__Action item__
The word "feature" may appear in some lines of the data; copy every such line.
** Provided data follows **
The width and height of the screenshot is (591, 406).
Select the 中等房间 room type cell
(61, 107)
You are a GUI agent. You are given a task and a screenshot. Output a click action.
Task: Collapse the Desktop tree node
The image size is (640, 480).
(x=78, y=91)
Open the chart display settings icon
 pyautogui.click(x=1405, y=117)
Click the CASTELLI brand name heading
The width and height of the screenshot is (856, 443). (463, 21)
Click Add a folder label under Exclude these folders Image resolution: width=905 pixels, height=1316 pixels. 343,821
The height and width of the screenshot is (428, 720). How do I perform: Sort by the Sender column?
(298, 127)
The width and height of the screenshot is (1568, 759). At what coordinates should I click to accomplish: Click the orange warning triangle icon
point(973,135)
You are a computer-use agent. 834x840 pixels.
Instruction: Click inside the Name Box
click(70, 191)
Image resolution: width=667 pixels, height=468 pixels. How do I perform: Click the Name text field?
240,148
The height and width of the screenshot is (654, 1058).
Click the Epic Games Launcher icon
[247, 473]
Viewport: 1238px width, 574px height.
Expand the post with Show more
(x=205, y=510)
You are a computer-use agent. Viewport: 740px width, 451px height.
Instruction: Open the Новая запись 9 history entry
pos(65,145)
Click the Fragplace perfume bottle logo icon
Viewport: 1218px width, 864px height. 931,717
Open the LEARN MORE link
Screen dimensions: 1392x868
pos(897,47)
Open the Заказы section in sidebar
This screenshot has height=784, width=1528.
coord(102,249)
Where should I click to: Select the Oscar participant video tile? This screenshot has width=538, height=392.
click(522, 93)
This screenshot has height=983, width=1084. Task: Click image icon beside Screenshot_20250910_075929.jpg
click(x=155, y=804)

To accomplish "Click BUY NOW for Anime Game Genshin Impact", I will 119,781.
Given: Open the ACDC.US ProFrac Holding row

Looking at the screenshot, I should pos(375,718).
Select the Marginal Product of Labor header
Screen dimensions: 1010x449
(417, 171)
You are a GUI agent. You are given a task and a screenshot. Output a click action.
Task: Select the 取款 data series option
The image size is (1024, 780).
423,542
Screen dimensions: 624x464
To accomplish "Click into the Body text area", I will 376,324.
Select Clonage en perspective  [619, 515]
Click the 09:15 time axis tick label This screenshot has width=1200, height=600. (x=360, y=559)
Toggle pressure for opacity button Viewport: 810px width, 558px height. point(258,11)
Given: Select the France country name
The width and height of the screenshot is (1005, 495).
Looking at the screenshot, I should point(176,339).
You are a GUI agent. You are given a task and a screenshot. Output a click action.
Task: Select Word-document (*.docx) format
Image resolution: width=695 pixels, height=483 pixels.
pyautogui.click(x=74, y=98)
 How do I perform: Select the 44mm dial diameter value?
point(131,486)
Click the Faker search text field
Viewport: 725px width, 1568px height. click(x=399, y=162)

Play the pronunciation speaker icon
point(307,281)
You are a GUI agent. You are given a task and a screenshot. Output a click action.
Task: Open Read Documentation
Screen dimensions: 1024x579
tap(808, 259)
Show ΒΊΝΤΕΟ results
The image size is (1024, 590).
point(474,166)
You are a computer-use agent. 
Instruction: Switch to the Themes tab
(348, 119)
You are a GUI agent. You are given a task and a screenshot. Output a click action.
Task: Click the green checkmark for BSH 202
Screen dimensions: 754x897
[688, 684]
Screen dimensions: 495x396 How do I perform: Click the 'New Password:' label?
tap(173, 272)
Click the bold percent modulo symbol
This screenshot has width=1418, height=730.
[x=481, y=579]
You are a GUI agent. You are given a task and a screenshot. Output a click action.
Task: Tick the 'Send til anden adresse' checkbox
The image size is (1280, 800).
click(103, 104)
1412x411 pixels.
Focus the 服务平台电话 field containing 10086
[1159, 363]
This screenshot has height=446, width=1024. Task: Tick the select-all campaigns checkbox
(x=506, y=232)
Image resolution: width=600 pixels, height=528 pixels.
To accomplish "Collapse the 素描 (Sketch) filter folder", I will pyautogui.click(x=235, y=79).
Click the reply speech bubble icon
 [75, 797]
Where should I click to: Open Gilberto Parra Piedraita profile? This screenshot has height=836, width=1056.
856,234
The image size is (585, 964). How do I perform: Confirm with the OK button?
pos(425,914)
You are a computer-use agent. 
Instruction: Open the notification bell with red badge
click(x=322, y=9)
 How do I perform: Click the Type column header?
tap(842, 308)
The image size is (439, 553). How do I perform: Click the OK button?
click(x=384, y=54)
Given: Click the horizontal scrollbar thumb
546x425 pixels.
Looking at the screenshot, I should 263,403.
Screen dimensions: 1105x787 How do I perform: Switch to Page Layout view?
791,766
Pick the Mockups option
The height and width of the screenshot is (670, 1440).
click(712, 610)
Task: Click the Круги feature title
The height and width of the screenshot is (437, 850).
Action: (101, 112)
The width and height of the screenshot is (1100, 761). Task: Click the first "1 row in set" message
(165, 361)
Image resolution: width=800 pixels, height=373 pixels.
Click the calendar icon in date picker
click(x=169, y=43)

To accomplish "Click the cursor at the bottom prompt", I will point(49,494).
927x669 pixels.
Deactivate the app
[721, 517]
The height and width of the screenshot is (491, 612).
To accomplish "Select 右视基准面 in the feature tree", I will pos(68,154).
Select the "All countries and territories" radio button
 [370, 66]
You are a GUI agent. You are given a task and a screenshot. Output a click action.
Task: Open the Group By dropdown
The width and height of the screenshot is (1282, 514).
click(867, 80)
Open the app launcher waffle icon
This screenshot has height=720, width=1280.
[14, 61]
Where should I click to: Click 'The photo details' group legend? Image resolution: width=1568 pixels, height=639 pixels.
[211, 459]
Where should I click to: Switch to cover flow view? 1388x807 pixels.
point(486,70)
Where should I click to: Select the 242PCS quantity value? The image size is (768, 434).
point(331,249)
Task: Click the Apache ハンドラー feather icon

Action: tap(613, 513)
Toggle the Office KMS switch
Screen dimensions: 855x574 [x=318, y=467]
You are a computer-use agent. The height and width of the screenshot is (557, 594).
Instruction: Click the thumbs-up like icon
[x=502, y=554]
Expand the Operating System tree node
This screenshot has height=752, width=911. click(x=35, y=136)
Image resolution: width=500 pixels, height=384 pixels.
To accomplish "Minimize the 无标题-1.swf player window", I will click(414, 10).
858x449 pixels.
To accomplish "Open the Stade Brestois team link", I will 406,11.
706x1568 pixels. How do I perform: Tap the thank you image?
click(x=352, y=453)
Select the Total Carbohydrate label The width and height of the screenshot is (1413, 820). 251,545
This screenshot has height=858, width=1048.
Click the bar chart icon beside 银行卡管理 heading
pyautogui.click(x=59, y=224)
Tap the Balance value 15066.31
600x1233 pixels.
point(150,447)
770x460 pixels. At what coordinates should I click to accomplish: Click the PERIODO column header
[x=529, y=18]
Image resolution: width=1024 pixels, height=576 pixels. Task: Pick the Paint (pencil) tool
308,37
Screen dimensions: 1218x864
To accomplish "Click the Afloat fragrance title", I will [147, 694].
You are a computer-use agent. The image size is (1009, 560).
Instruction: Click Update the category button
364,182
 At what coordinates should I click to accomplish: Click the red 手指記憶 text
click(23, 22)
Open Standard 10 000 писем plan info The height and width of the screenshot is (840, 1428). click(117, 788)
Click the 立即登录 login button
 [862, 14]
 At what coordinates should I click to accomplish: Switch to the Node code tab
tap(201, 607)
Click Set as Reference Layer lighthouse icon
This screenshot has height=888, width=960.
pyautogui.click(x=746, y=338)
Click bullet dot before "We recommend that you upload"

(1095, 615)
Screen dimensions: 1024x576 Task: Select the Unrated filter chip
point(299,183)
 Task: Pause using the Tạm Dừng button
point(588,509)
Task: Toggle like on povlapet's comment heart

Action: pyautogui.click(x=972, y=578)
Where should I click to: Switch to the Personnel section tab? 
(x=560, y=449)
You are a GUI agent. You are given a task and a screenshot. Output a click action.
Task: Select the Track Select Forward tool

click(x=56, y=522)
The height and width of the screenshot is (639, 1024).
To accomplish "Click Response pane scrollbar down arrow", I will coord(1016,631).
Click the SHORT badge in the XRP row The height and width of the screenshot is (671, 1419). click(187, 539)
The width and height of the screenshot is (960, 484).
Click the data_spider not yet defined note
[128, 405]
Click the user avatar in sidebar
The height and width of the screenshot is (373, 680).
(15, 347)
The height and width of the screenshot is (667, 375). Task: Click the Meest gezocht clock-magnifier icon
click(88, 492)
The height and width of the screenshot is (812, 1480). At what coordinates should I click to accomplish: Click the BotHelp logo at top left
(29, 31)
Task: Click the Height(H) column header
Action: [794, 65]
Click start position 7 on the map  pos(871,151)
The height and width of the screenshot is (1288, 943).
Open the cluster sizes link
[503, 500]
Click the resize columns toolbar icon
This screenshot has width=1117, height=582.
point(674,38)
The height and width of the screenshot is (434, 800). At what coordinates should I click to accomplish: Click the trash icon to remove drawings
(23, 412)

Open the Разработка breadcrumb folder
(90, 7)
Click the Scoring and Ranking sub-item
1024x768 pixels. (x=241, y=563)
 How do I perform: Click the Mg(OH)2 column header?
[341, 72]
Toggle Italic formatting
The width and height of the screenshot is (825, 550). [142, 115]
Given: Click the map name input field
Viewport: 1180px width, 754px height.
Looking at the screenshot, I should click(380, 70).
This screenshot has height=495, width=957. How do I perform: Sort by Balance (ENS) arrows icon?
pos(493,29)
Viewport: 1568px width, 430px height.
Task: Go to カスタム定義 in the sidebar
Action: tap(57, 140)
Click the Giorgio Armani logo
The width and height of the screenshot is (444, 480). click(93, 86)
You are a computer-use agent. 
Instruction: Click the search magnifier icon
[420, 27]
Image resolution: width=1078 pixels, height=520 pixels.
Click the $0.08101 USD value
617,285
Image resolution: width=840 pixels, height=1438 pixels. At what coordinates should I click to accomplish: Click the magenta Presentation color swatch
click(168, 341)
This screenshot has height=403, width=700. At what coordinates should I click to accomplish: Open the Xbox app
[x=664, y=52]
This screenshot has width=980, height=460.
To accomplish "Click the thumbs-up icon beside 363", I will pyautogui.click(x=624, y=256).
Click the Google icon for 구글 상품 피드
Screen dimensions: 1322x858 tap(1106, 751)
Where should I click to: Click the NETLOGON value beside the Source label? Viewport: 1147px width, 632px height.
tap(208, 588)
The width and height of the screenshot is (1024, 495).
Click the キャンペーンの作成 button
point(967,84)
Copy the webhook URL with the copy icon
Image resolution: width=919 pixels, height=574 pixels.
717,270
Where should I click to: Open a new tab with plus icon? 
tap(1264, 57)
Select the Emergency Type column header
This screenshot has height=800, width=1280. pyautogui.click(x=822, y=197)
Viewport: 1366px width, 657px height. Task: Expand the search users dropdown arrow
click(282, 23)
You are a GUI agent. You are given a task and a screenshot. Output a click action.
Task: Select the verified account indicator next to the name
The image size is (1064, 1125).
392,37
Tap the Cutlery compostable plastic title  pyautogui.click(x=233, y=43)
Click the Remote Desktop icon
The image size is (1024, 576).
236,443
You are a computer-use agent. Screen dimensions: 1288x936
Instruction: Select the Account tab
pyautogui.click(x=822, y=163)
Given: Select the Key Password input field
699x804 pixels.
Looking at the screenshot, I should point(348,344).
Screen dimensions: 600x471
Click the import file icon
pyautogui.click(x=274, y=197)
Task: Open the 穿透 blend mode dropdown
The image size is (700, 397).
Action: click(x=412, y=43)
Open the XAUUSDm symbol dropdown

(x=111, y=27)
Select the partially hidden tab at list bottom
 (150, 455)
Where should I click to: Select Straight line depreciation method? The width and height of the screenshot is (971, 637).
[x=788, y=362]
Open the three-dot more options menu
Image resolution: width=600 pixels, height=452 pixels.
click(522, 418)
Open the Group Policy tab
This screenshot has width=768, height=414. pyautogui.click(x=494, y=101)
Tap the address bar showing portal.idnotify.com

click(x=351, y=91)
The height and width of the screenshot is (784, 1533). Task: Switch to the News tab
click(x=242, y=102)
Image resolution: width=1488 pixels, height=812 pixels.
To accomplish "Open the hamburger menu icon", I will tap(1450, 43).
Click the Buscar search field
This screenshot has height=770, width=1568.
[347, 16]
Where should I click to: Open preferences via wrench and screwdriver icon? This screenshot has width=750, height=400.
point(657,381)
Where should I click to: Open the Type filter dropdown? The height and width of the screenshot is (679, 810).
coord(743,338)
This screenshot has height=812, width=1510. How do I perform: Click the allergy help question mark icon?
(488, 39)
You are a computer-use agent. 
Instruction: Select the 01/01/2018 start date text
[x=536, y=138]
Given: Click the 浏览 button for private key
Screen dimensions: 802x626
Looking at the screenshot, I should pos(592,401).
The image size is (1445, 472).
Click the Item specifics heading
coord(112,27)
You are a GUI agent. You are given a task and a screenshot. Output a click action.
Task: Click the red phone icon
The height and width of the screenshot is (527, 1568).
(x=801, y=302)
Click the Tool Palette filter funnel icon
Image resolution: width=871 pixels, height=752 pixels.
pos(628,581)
** End of Provided data **
__Task result__
Task: Click the Круги feature title
To accomplish "Select 右视基准面 in the feature tree", I will pos(68,154).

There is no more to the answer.